>> Begin
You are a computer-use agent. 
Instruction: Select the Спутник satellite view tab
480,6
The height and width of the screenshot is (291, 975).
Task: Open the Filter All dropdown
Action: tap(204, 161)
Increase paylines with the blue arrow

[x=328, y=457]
>> End
» **WORK TO COMPLETE**
Can you copy the whole listing above line for line, keeping every character unchanged?

» **ANSWER**
You are a computer-use agent. 
Instruction: Select the Спутник satellite view tab
480,6
The height and width of the screenshot is (291, 975).
Task: Open the Filter All dropdown
Action: tap(204, 161)
Increase paylines with the blue arrow

[x=328, y=457]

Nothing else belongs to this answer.